OREANDA-NEWS. Threshold Pharmaceuticals, Inc. (Nasdaq:THLD), a clinical-stage biopharmaceutical company developing novel therapies for cancer, today reported financial results for the second quarter ended June 30, 2016 and provided an update on the Company's corporate and clinical development activities.

“Encouraged by the MAESTRO data presented recently at ASCO that demonstrated meaningful improvement in overall survival in the subgroup of patients from Japan and South Korea, we are pursuing a registration strategy for Japan,” said Barry Selick, Ph.D., Chief Executive Officer of Threshold. “We have also been encouraged by the translational data evaluating the role of hypoxia in mediating treatment resistance to cancer immunotherapy conducted by collaborators at the MD Anderson Cancer Center and to initiating a clinical trial evaluating evofosfamide in combination with checkpoint blockade.”

Recent Highlights
Evofosfamide – The Company’s lead product candidate is an investigational hypoxia-activated prodrug that is designed to be activated under tumor hypoxic conditions, a hallmark of many cancers.

  • Additional data analyses from the MAESTRO Phase 3 trial, which were presented at the American Society of Clinical Oncology (ASCO) Annual Meeting recently, reported on the subgroup of 123 Asian patients enrolled at Japanese and South Korean sites in which the risk of death was reduced by 48 percent for patients on the treatment arm compared to patients on the control arm with an associated stratified hazard ratio of 0.52 (95% CI: 0.32 - 0.85);
  • The Company is evaluating the feasibility of submitting a New Drug Application (NDA) for registration with the Pharmaceuticals and Medical Devices Agency, or PMDA, in Japan based on the results seen in the Japanese sub-population;
  • Clinical development collaborations investigating evofosfamide in patients with pancreatic neuroendocrine tumors (pNET), recurrent glioblastoma (GBM) and hepatocellular carcinoma (HCC) remain ongoing; and
  • A recent presentation by one of the Company’s collaborators from the MD Anderson Cancer Center highlighted the promise of evofosfamide in combination with “checkpoint antibodies” to improve the efficacy of this class of potent anti-cancer therapies.
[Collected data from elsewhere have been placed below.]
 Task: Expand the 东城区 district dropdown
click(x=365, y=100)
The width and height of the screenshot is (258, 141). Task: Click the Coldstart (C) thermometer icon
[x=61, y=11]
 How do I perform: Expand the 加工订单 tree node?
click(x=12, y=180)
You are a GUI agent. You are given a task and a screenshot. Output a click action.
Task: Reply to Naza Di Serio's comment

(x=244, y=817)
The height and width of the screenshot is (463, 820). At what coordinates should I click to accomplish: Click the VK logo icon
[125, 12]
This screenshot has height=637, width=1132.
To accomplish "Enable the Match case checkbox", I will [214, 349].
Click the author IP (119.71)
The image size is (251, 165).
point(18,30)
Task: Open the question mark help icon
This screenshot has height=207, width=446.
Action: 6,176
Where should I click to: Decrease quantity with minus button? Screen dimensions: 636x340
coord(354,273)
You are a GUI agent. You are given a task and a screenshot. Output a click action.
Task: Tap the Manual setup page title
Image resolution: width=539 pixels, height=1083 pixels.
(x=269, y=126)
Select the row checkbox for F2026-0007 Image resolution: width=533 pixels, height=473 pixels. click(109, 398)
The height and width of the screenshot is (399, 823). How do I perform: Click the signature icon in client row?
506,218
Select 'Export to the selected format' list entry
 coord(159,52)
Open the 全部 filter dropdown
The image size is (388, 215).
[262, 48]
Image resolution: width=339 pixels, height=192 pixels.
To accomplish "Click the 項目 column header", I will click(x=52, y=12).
A clinical trial evaluating evofosfamide plus ipilimumab to treat a variety of solid tumors is planned.

Tarloxotinib – Beyond the evofosfamide program, the Company is pursuing the Phase 2 proof of concept studies with tarloxotinib, a hypoxia-activated epidermal growth factor receptor (EGFR) tyrosine kinase inhibitor (TKI), which is designed to selectively release an irreversible EGFR-TKI in hypoxic tumors.

  • Investigations continue in two proof-of-concept, Phase 2 clinical trials in patients with advanced non-small cell lung cancer (NSCLC) and patients with metastatic squamous cell carcinoma of the head and neck and skin; the designs of both trials necessitate a minimum response rate for study continuation. When the specified target numbers of patients have been assessed, the Company plans to report the preliminary results; this is estimated to occur in the third quarter of 2016.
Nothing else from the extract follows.